Prompt 1 —
Answer these questions about the passage on memory illusions, labeling each answer with its letter.
(a) Which journal carries the paper discussed in the passage?
(b) According to the findings Howe cites, what makes a memory more likely to be evinced?
(c) At the favorite food-foraging location, what does the animal see?
Prompt 2 —
Carry on the passage about memory illusions from the point where it stops.

Given text —
╔══

That argument—that memory illusions were evolutionarily adaptive and remain useful for psychological well being and problem-solving—is the subject of an intriguing paper in Current Directions in Psychological Science, a journal published by the Association for Psychological Science.

Obviously, the evolution of accurate memory—for the location of food, the appearance of a predator, or the smell of a potential mate—was critical to human survival. Howe cites findings in evolutionary psychology that the more relevant a memory is to survival, the more likely it is to be evinced.

But memory is a flexible process of taking in new information and blending it with what is already there, selecting or forgetting portions of experience; it inevitably leads to errors small or large. Not only do we regularly generate false memories, says Howe, but, perhaps because we create them ourselves, those illusions are more tenacious than facts.

In some instance, such illusions may have enhanced our ancestors’ survival. “The animal that goes to a favorite food-foraging location and sees signs that a predator was there—but not the predator itself—may be on guard the next time. But the creature that falsely remembers the predator was actually there might be even more cautious”—extra protection against getting eaten if the bad guy shows up.

╚══

Record excerpts —
╔══

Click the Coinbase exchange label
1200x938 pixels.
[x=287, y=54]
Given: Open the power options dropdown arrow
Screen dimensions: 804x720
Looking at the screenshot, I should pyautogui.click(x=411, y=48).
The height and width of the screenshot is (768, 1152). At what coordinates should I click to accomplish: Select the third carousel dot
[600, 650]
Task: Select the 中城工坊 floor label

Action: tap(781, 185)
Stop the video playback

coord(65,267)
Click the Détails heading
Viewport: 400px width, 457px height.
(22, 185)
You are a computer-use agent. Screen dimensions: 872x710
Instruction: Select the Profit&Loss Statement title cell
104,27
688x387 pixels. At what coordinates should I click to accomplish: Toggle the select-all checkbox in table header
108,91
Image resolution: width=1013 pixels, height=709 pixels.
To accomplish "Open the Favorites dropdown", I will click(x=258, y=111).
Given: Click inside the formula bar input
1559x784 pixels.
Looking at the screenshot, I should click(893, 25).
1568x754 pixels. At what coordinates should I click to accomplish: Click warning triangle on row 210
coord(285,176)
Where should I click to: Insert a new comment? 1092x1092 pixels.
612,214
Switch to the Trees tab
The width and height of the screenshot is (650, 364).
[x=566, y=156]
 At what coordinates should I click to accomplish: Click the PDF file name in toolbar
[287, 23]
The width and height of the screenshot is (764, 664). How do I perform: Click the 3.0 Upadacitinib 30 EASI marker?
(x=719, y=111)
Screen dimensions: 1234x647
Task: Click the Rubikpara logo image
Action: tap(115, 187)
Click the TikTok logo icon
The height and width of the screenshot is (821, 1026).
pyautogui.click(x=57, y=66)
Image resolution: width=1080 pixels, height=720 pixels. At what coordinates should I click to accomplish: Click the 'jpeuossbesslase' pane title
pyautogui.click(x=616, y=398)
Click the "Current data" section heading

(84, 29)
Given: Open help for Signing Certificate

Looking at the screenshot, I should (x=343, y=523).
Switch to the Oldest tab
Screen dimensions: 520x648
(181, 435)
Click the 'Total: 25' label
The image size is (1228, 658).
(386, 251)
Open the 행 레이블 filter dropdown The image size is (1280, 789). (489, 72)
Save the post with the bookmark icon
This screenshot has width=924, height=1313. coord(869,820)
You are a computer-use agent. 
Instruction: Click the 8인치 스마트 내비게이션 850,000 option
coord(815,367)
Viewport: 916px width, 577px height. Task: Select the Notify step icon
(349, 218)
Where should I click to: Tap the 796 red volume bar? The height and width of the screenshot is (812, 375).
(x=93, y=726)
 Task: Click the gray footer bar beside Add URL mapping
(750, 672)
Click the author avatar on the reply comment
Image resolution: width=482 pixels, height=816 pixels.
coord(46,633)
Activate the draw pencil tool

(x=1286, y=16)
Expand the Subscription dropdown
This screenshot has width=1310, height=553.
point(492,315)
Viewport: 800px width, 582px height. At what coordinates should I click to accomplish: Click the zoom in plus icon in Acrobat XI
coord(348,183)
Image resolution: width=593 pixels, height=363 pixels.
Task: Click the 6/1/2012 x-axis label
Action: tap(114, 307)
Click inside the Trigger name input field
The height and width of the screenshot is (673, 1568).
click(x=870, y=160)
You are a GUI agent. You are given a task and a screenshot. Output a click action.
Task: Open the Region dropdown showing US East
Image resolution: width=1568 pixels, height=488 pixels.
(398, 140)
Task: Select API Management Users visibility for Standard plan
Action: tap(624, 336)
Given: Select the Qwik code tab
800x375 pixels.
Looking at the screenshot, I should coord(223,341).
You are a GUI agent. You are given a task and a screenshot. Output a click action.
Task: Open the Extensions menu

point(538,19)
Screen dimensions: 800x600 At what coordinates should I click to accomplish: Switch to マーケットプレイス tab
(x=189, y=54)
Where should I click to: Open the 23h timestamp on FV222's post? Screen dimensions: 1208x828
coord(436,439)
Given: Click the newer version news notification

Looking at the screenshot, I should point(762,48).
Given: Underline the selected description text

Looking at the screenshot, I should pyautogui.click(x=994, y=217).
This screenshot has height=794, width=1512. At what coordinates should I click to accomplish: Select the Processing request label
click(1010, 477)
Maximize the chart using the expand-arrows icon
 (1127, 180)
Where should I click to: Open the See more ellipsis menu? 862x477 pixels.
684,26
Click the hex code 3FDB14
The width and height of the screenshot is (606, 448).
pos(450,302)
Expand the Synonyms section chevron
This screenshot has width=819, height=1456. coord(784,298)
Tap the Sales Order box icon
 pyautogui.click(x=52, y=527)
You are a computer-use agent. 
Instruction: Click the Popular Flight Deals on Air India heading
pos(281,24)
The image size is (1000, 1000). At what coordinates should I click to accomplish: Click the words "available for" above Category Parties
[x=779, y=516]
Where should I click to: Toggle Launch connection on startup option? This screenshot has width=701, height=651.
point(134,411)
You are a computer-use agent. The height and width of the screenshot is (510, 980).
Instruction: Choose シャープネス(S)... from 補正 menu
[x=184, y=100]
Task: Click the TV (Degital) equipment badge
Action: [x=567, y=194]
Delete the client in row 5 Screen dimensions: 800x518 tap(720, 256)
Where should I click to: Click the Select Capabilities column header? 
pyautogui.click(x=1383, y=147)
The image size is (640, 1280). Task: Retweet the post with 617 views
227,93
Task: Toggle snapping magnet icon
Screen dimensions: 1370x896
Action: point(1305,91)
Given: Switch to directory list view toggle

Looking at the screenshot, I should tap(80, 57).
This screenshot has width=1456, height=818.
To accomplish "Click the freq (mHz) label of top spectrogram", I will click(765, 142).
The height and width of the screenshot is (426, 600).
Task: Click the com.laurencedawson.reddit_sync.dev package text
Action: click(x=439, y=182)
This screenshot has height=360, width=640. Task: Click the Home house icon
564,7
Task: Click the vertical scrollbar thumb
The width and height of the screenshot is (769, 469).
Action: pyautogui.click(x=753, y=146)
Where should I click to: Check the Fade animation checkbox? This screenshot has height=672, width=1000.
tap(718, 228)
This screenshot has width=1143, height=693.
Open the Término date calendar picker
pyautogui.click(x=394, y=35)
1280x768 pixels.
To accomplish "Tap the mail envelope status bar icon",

╚══

Answer area 1 —
(a) Current Directions in Psychological Science
(b) Being more relevant to survival
(c) Signs that a predator was there, but not the predator itself

Answer area 2 —
Memory illusions, like illusions generally, can still be salutary. An inflated self-concept may result in greater confidence, which fuels success. Similarly, remembering your childhood as happier than it was may help you have more satisfying intimate relationships in adulthood.  The “placebo effect”—believing the sugar pill is real medicine—can cure the ailment without side effects. False memories sometimes have a related outcome: Howe cites a study in which children who came to remember a lumbar puncture as less painful than it was were able to tolerate the procedure with more ease the next time. False memories can also help in problem solving. Howe and colleagues conducted experiments in which they gave children a list of words—nap, doze, dream, pillow, bed.  Those who falsely remembered that sleep was also on the list did better on a complex associative task involving that word than those who did not generate the illusion.

Memory, Howe suggests, does not work like a video recorder. “Memory is designed to extract meaning from experience: At the foraging place, something bad was going on. You don’t need the exact information to get the meaning.”

The point of the paper is not to exaggerate the value of illusion, says Howe. “Memories true or false can have a negative or positive effect, depending on the context. The key point is: Just because a memory is false doesn’t make it bad.”